TASK INPUTS -
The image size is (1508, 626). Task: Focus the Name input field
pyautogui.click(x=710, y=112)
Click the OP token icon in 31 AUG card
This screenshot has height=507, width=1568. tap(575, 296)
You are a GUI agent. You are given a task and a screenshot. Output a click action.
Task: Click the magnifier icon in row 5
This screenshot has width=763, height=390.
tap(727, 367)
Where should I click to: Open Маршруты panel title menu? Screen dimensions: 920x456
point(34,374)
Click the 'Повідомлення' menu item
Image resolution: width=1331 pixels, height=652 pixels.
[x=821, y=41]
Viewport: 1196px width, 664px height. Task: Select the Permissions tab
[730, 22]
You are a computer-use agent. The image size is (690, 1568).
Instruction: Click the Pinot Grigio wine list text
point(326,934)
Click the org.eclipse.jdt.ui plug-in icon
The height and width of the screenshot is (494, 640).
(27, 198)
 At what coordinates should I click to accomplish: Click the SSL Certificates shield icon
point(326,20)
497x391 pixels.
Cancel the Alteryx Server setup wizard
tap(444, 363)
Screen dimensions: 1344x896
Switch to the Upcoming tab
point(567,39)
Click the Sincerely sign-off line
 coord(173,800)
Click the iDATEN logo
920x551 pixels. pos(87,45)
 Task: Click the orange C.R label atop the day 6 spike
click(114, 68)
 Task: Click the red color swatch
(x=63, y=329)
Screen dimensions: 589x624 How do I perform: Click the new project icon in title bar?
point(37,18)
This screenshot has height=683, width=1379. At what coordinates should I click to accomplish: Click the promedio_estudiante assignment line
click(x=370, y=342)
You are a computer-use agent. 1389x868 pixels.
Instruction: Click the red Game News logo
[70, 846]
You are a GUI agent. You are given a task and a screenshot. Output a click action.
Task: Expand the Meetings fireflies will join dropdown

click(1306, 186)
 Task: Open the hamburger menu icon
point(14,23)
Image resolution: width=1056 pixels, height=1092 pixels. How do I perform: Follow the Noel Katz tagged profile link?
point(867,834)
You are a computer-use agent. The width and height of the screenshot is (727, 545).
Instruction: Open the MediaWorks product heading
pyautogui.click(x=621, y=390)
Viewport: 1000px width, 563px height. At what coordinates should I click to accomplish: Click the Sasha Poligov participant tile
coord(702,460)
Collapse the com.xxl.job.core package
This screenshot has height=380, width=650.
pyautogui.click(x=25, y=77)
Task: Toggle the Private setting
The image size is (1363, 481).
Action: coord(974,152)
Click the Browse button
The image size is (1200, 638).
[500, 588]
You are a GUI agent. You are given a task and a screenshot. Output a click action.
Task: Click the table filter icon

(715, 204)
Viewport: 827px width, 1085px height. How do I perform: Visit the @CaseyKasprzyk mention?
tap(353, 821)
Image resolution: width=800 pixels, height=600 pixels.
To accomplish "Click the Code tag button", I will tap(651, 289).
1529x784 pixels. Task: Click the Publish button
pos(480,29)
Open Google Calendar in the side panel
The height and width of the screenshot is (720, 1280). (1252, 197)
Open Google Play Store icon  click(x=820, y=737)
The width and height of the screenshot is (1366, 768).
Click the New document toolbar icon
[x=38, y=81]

WORK REQUIRED -
Word for word, output all of the material above.

EXERCISE OUTPUT -
The image size is (1508, 626). Task: Focus the Name input field
pyautogui.click(x=710, y=112)
Click the OP token icon in 31 AUG card
This screenshot has height=507, width=1568. tap(575, 296)
You are a GUI agent. You are given a task and a screenshot. Output a click action.
Task: Click the magnifier icon in row 5
This screenshot has width=763, height=390.
tap(727, 367)
Where should I click to: Open Маршруты panel title menu? Screen dimensions: 920x456
point(34,374)
Click the 'Повідомлення' menu item
Image resolution: width=1331 pixels, height=652 pixels.
[x=821, y=41]
Viewport: 1196px width, 664px height. Task: Select the Permissions tab
[730, 22]
You are a computer-use agent. The image size is (690, 1568).
Instruction: Click the Pinot Grigio wine list text
point(326,934)
Click the org.eclipse.jdt.ui plug-in icon
The height and width of the screenshot is (494, 640).
(27, 198)
 At what coordinates should I click to accomplish: Click the SSL Certificates shield icon
point(326,20)
497x391 pixels.
Cancel the Alteryx Server setup wizard
tap(444, 363)
Screen dimensions: 1344x896
Switch to the Upcoming tab
point(567,39)
Click the Sincerely sign-off line
 coord(173,800)
Click the iDATEN logo
920x551 pixels. pos(87,45)
 Task: Click the orange C.R label atop the day 6 spike
click(114, 68)
 Task: Click the red color swatch
(x=63, y=329)
Screen dimensions: 589x624 How do I perform: Click the new project icon in title bar?
point(37,18)
This screenshot has height=683, width=1379. At what coordinates should I click to accomplish: Click the promedio_estudiante assignment line
click(x=370, y=342)
You are a computer-use agent. 1389x868 pixels.
Instruction: Click the red Game News logo
[70, 846]
You are a GUI agent. You are given a task and a screenshot. Output a click action.
Task: Expand the Meetings fireflies will join dropdown

click(1306, 186)
 Task: Open the hamburger menu icon
point(14,23)
Image resolution: width=1056 pixels, height=1092 pixels. How do I perform: Follow the Noel Katz tagged profile link?
point(867,834)
You are a computer-use agent. The width and height of the screenshot is (727, 545).
Instruction: Open the MediaWorks product heading
pyautogui.click(x=621, y=390)
Viewport: 1000px width, 563px height. At what coordinates should I click to accomplish: Click the Sasha Poligov participant tile
coord(702,460)
Collapse the com.xxl.job.core package
This screenshot has height=380, width=650.
pyautogui.click(x=25, y=77)
Task: Toggle the Private setting
The image size is (1363, 481).
Action: coord(974,152)
Click the Browse button
The image size is (1200, 638).
[500, 588]
You are a GUI agent. You are given a task and a screenshot. Output a click action.
Task: Click the table filter icon

(715, 204)
Viewport: 827px width, 1085px height. How do I perform: Visit the @CaseyKasprzyk mention?
tap(353, 821)
Image resolution: width=800 pixels, height=600 pixels.
To accomplish "Click the Code tag button", I will tap(651, 289).
1529x784 pixels. Task: Click the Publish button
pos(480,29)
Open Google Calendar in the side panel
The height and width of the screenshot is (720, 1280). (1252, 197)
Open Google Play Store icon  click(x=820, y=737)
The width and height of the screenshot is (1366, 768).
Click the New document toolbar icon
[x=38, y=81]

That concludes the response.